Once the peri-orbital lining is disrupted, extraconal fat and the highly organized connective tissue septa, an accessory locomotor system can herniate in pathologic circumstances like blow-out fractures and can account for the motility disturbances in these cases [20]. As a result, upward gaze is severely restricted and can luxate the oculocardiac reflex. Posturing of the head will reduce the diplopia. Traction on the orbital soft tissue, the extra ocular muscles (EOM) or peri-orbital fat lining stimulates the afferent ophthalmic division of NV resulting in nausea, vomiting and a vaso-vagal (including bradycardia-syncope) as a response [3, 6, 16,17,18,19]. The nausea may be confused with concurrent head injury i.e., concussion. Spontaneous resolution is highly unlikely, surgical intervention should be employed preferably within 12–24 h [1, 3, 19, 21,22,23,24]. As stated above, a typical “finding” is the just subtle or absence of skeletal radiological CT findings which may lead to misdiagnosis (Fig. 12.7). Despite multislice (1.0 mm thickness, 1.0 mm increment) computed tomography, CT images are restricted in revealing orbital soft tissue entrapment [18, 24]. In the examination of the patient, the clinical presentation often with marked limitation of globe elevation should outweigh the radiographical (non)findings (Figs. 12.7 and 12.9a, b). When in doubt, an additional MRI can depict more precisely the extent and differentiation of the injured orbital soft tissue.
Late Findings
When no proper surgical intervention is carried out within time, as a result of persisting ischemia, necrosis of herniated, incarcerated orbital soft tissue may develop [4, 18, 21, 23,24,25]. This is especially true for connective tissue septae, orbital fat and fascial muscle sheet. Fibrosis and finally scarring result in persisting or potentially permanent vertical motility restriction of the globe [21, 23, 24, 26, 27]. Ischemia of developing orbital soft tissue and EOM tissue is more likely to result in incapacitating ocular motility: one can assume that the growing potential to an adult structure is irreversibly interrupted by the longer standing incarceration or strangulation of especially inferior oblique-inferior rectus muscle resulting in a complication very difficult to correct. It is reported that, in the younger patient group, diplopia takes more time to resolve and that they have more persistent problems [6, 28]. So, if left untreated, permanent restriction in ocular motility may result.
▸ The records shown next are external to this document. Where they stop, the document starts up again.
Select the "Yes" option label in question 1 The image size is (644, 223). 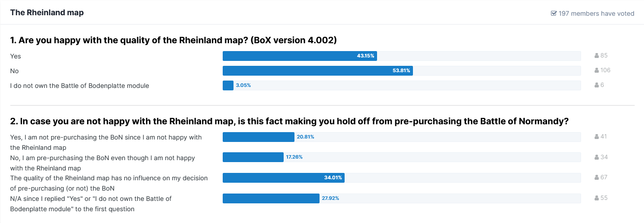16,56

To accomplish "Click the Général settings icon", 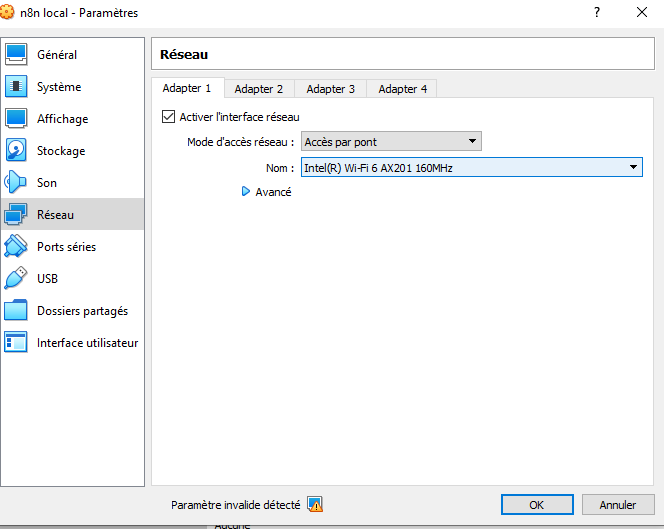I will (17, 55).
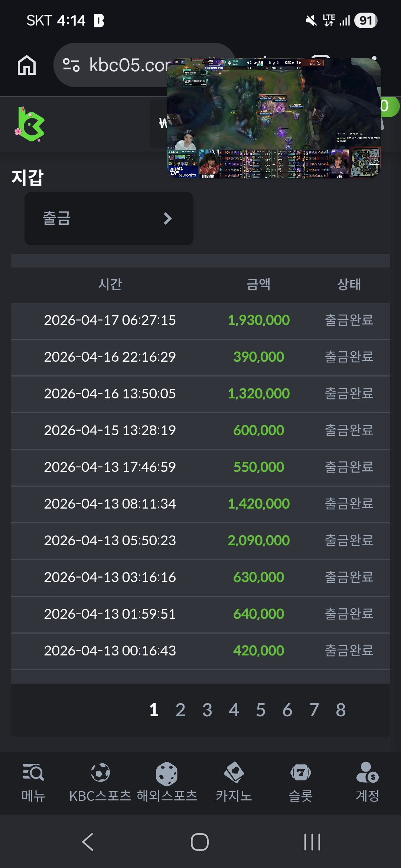Screen dimensions: 401x868
Task: Tap the browser home icon
Action: (x=27, y=65)
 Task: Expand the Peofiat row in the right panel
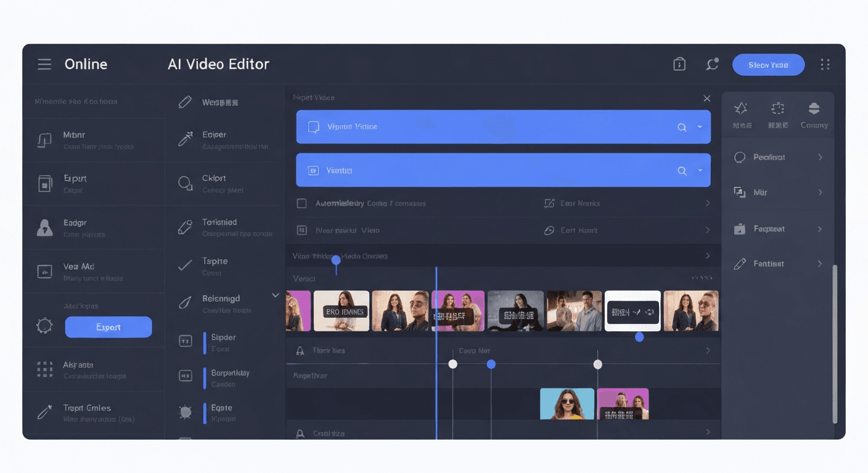pyautogui.click(x=821, y=157)
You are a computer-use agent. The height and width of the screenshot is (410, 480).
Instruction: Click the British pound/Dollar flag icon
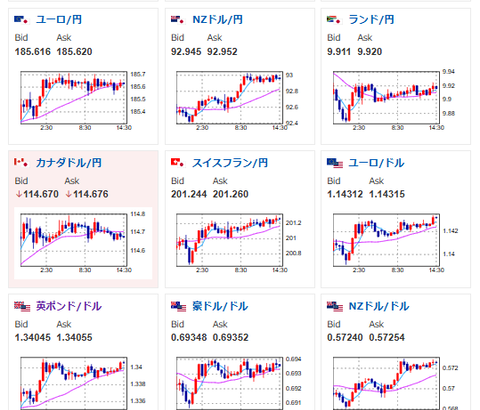pyautogui.click(x=22, y=307)
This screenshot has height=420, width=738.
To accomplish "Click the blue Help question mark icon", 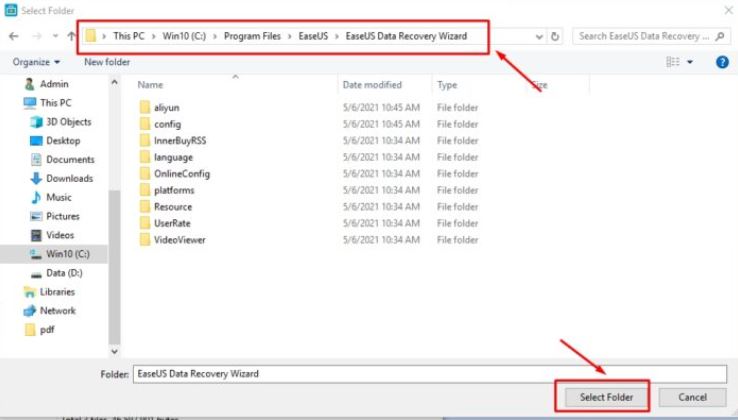I will (722, 61).
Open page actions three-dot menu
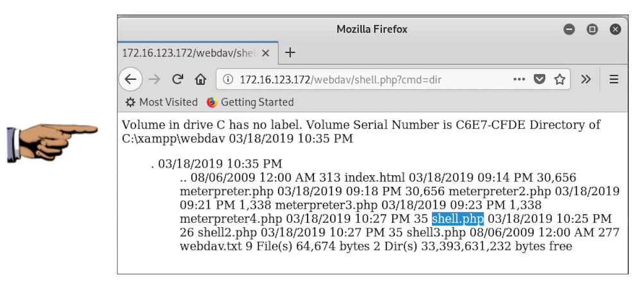 point(519,80)
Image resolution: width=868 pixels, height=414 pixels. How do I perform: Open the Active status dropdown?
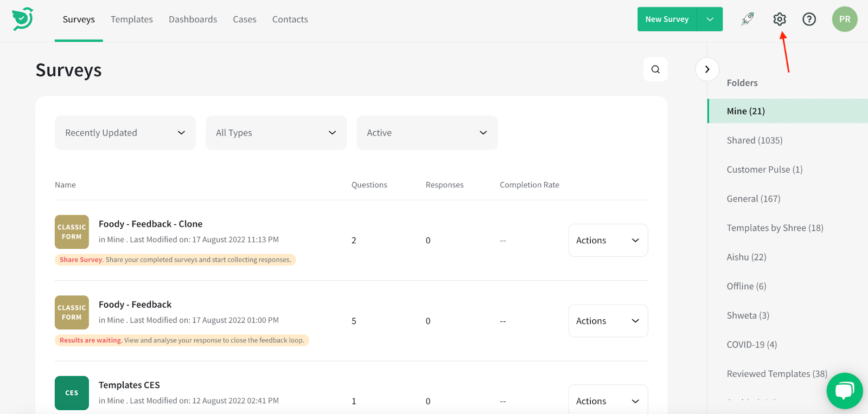coord(427,133)
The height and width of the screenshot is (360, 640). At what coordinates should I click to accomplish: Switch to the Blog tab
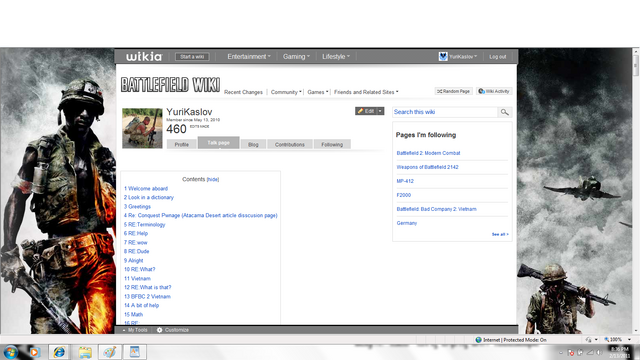tap(253, 144)
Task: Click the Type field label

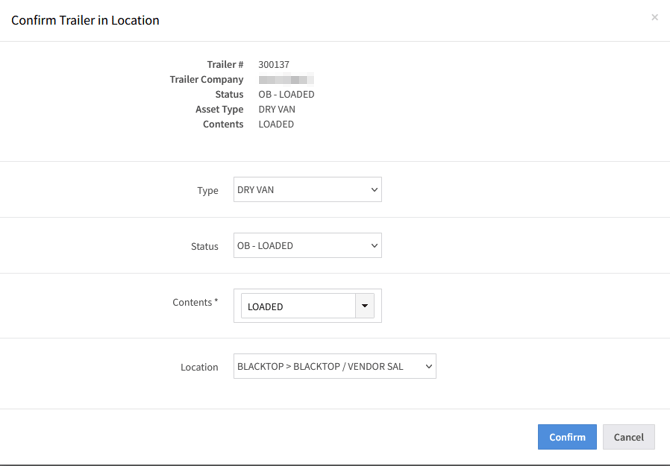Action: pos(207,191)
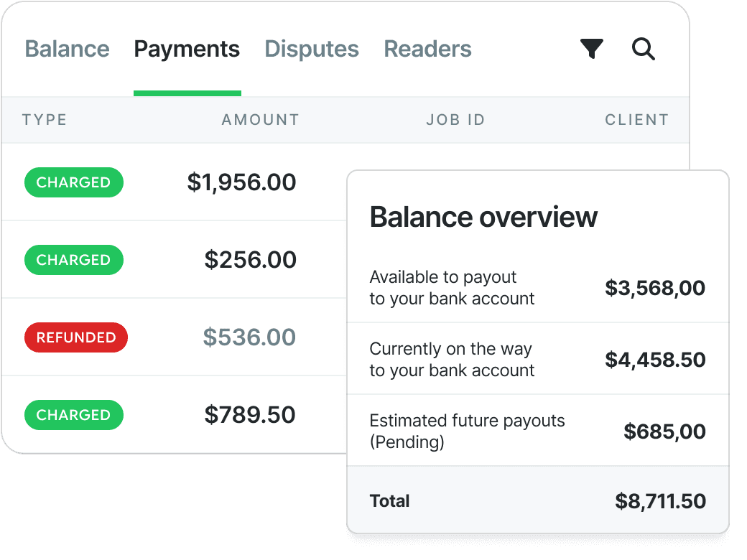Click the CLIENT column header
Viewport: 747px width, 560px height.
click(x=637, y=119)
In some cases, patients are referred after several weeks; meanwhile, the patient may develop a torticollis to compensate for the double vision (Fig.12.10).
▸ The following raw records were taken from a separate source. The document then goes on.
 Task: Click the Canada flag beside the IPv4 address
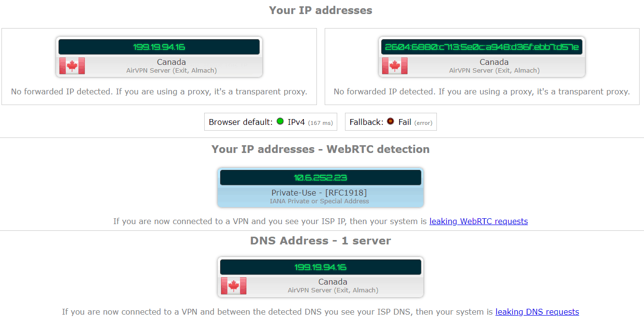[72, 66]
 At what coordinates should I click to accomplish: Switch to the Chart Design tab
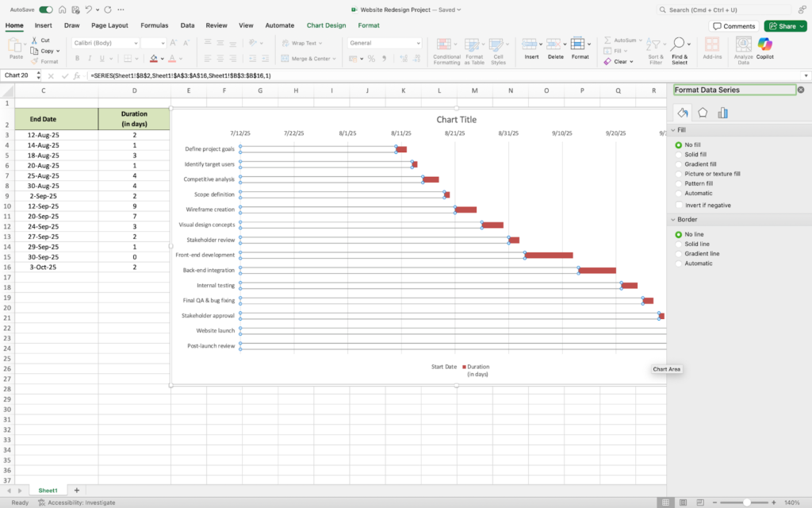326,25
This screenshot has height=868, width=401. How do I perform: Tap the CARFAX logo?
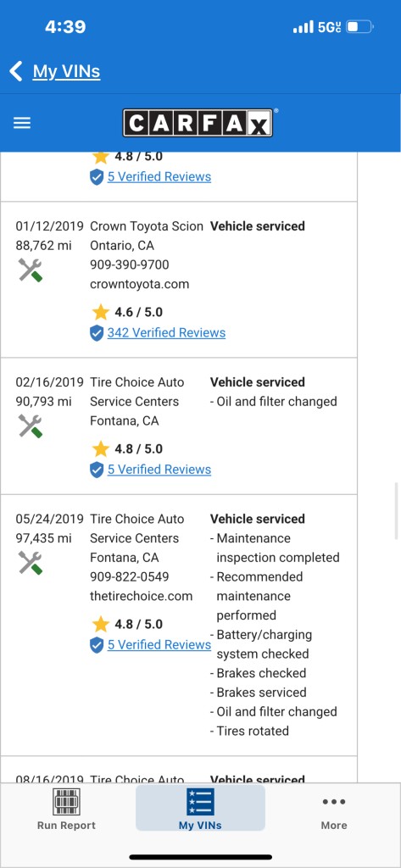point(198,123)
Variations in Orbital Wall Fractures
Blow-Up Fracture, Blow-In Fracture
A blow-up fracture involves the superior displacement of the orbital roof into the anterior cranial fossa [4]. A blow-in fracture describes an inferior displacement of the orbital roof [4]. In case of an orbital roof fracture, watch for displacement and possible accompanying dural tearing resulting in a possible leptomeningeal cyst (encephalocele) or (progressive) pulsatile exophthalmos; proptosis, vertical dystopia may develop. Rarely, a progressive, growing orbital roof skull fracture is seen, which may still develop months after head injury has occurred [2, 8, 9, 29, 30].
Pure Versus Impure Orbital Floor Fracture
A distinction can be made between a pure or indirect (solely orbital floor fracture) and impure or direct (orbital floor in conjunction with other fractures) orbital floor fracture [2].
Open Door Fracture Versus Trapdoor
Opposite of the trapdoor fracture is the “open door” fracture, a floor fracture without entrapment which is more common in de adult population [2]. When the children grow older, chances of an open door, blowout fracture increase and enophthalmos may result. The term “blow-out” fracture had already been introduced by Smith and Regan in 1951 [14].
Medial Wall Fracture
The medial wall fracture in older children is similar to adults and is described in Chap. 10.
Complex (Multi) Fracture
Orbital fractures can of course also be part of a complex Naso-Orbito-Ethmoid (NOE) fracture, a midface Lefort fracture (<5%) or a relatively simple zygomatic complex fracture (16%), fortunately rare in younger children [2, 7].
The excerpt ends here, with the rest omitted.